It’s a funny thing about time.  I mean, it goes by at the same rate all the time obviously.  (Boffins – if that isn’t accurate, don’t tell me here ok?  Save it for the next symposium).  What I am trying to express here is how the passage of time can appear to be slower or faster depending on the circumstances.  For example:  at 15, waiting for the last five minutes of double physics seemed to take several hours.  Likewise, waiting for Alan Rickman to finish a sentence sometimes – well it seems like it may never happen. 

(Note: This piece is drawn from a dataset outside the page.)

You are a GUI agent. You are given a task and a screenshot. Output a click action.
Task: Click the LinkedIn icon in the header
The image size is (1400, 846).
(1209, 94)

I am sure there are statistics about waiting.  How long we spend in queues (UK – about 6 months of our lives; Greece – what are queues?), how long we spend waiting on hold (about 5 minutes a day, which translates to about 30 hours a year, which translates to too bloody long).  Also the behaviour of waiting, which actually follows the same principles of the 5 stages of grief:  Denial (This won’t take long), Anger (I can’t believe how long this is taking), Bargaining (I know this person was here before me, but my needs are more important than theirs), Depression (I wonder what fresh air feels like going into my lungs – oh who cares, I am never going to make it out of this queue) and finally, acceptance (good thing I brought a sandwich and a good book).  But whether you are waiting for something specific – at the bank, in the post office, on hold etc. etc. or something more generalised – inspiration, Mr Right,  or even tomorrow,  the general consensus is that time will always seem to pass more slowly.  And conversely if you have a deadline looming over you – your essay/presentation is due in the morning, you only have 5 minutes to choose your Ticketmaster tickets and fill in all the details before you have to start the whole torturous procedure over again – time seems to pass much quicker.

I am not working at the moment and as a result, time seems to pass excruciatingly slowly.  I try to plan things.  I set myself things to do every day, and I am generally extremely good at keeping busy, but after the last three months of near constant frenetic activity, laundry and a trip to the post office is just not going to make me feel like I have had a big day.  There are however advantages too.  First of all, I get to do things at a slower pace, which has fooled me into thinking that I don’t make as many mistakes, but also it lets me appreciate the inadvertent comedy in day to day situations.

Today for example I went to the post office.  Outside the post office is a fruit and veg stand.  I wanted a carrot.  If you go to the supermarket, it is difficult to buy one carrot, you usually end up having to buy 500g at least.  (Of course, had I thought it through, I would have realised that it is much less embarrassing buying one loose carrot at the supermarket where you don’t have to have a conversation with the person selling it to you).  So the guy smiles at me and says –

“How can I help you, love?”

“I would like a carrot please.”

“A pound, a kilo?”

“No, a carrot.”

“Er, okay love.  What size?”

Oh no.  Abort! Abort! I was thinking. 

“Large?” I said at this point trying to pretend that I wasn’t asking for anything out of the ordinary.

He smirked as he rifled through the crate. Smug Bastard.

“Will this do?” he asked holding up what could easily pass for a massive and obscene sex toy.

I tried not to blush.  After all, I wanted a carrot to finely dice and cook.  I don’t have a lot of space, so I thought I wouldn’t get too many.  Even this knowledge couldn’t stop my colour from rising. As I was answering, I felt myself blushing furiously.

“Yes, thank you.”

“10p please.”

So I paid and then as I was leaving he said, practically cackling:

“Bye love, enjoy.”

Can I just die now please?  I mean all I wanted to do was save space in my fridge and cook something for dinner.  Is that too much to ask?  Now the greengrocer thinks that I use vegetables to pleasure myself.  I want the old world back.  The one where buying solitary vegetables meant you were sad, not depraved.

Oh well, I will just have to take another route to everywhere I go from now on, it’s no big deal. 

The worst part?

When I got it home and out of the bag to peel and chop – it was limp.  Good thing I only wanted to cook it!